Binary Merkle Tree
Usage
The binary hash tree facilitates equality checks over a list of arbitrary data blobs.
Each tree anchors in a 32 byte root hash which is constructed by recursively hashing pairs of two tree nodes into one.
Merkle proofs, which equate arbitrary data against entries in the tree, are of succinct size irrespective of the input data.
Structure
- Each tree node is identified by a SHA-256 hash.
- Two types of nodes exist: Leaf and intermediate nodes.

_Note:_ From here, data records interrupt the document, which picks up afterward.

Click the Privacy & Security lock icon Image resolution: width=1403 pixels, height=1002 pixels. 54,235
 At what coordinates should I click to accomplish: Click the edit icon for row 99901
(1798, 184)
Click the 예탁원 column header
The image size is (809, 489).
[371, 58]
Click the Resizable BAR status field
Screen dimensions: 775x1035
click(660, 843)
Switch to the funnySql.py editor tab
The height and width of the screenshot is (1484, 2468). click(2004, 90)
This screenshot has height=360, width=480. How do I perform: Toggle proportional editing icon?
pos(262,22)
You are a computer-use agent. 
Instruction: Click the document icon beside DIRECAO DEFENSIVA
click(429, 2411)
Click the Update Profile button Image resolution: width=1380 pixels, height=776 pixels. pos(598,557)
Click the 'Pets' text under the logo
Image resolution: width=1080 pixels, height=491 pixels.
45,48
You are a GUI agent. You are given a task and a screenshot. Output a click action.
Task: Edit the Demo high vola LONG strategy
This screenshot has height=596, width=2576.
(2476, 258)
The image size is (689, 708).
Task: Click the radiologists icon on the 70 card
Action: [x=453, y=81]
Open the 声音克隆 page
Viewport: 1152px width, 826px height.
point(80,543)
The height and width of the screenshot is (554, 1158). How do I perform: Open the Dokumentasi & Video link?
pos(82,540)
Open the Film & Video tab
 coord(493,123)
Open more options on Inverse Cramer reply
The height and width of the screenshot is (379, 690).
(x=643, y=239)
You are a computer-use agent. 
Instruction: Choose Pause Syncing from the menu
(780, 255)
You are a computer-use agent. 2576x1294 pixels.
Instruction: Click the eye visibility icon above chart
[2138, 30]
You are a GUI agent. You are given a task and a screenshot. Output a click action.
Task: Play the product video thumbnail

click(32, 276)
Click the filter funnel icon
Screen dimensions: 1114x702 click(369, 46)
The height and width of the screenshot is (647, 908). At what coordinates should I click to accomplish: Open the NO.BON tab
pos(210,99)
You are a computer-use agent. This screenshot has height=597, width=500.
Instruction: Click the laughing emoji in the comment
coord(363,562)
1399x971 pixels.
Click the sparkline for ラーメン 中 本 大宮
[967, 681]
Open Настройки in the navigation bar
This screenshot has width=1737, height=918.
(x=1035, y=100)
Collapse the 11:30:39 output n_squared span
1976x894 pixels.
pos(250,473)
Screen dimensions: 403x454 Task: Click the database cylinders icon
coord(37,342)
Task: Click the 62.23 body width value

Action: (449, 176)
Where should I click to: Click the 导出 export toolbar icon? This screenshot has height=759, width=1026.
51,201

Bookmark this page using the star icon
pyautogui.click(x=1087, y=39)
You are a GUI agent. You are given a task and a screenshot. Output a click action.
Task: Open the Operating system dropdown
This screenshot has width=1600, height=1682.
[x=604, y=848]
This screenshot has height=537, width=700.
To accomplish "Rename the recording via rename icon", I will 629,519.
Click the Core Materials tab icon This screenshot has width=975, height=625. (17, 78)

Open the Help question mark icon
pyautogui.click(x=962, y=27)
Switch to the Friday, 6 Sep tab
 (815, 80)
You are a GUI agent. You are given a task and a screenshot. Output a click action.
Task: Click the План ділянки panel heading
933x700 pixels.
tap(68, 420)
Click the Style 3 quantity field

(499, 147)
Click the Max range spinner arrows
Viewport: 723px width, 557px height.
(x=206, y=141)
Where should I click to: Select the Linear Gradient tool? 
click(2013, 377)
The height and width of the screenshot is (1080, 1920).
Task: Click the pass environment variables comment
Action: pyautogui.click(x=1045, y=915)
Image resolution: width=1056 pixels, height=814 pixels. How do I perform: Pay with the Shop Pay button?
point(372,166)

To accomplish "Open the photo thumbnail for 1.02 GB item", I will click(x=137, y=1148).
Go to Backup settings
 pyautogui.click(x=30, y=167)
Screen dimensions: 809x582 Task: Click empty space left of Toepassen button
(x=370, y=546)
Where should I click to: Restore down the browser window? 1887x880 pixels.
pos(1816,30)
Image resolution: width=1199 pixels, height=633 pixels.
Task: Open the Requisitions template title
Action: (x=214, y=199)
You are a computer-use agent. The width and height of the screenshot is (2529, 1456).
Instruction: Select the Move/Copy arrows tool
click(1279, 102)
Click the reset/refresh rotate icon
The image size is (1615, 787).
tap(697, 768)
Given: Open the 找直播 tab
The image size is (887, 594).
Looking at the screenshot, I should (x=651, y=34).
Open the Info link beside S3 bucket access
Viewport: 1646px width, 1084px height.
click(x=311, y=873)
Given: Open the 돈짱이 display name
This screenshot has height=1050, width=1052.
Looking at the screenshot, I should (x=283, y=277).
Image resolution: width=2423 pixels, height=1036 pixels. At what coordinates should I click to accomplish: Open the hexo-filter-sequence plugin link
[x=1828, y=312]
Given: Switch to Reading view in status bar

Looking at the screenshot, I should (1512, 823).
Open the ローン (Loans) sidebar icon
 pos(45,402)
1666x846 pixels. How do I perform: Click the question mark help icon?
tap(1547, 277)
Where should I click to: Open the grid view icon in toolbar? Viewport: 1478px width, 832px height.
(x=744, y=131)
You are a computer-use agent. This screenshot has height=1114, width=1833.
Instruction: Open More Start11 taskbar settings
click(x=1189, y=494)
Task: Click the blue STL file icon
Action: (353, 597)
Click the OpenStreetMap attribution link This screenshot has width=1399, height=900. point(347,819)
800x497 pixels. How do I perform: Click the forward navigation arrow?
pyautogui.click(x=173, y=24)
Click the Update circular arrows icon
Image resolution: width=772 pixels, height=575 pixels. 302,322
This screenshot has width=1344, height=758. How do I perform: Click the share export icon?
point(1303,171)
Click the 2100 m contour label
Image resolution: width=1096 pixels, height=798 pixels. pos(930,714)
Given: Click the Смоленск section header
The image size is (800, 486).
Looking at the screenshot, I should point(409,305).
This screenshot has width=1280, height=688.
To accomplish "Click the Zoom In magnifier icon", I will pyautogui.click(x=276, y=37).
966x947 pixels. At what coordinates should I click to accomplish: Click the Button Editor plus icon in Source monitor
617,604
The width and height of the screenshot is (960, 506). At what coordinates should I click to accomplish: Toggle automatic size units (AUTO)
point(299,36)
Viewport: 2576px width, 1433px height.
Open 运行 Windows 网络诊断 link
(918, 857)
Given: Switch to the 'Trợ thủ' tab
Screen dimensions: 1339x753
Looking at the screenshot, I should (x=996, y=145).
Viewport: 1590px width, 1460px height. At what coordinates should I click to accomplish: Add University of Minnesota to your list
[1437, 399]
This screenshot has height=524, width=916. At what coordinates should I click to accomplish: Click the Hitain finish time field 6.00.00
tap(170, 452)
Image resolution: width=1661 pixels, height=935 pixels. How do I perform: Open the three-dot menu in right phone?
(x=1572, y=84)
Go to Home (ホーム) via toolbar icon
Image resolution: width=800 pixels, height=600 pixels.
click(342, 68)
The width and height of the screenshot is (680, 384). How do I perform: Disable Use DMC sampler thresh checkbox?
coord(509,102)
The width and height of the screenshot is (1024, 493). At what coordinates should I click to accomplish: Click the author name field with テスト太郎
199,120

- The pre-image of a leaf node is the byte
0x00
followed by an arbitrary amount of data. - The pre-image of an intermediate node is the byte
0x01
followed by two 32 byte hashes, each referring to a node.
- The pre-image of a leaf node is the byte
- Each node has one or zero parent intermediate nodes.
- Referring to the same node twice in the same intermediate node is permitted.
- The graph of nodes represents a binary tree, thus is acyclic and has one root node.
Algorithms
Leaf Order
The leaf order of a tree is defined by depth-first search traversal starting at the root, counting only leaf nodes.
Example
The leaf order of the tree in figure 1 is [Lβ, Lα, Lδ]
.
Figure 1: Non-canonical tree with three leaf nodes and two intermediate nodes
Iε
/ \
Iγ Lδ
/ \
Lβ Lα
Level Order
The level order of a tree is defined by depth-first search starting at the root, counting only nodes with a given level.
Example
The tree in figure 1 has the following level orders:
0: [Iε]
1: [Iγ, Lδ]
2: [Lβ, Lα]
Canonical Construction
The construction algorithm deterministically creates a tree structure over a list of items.
Determinism ensures that independently constructed trees over the same items are identical. This is required for equality and membership checks.
The canonical tree layout for any arbitrary list of items is defined by the following invariants:
- Each list item corresponds to one leaf node.
- The ordering of list items matches the order of leaf nodes.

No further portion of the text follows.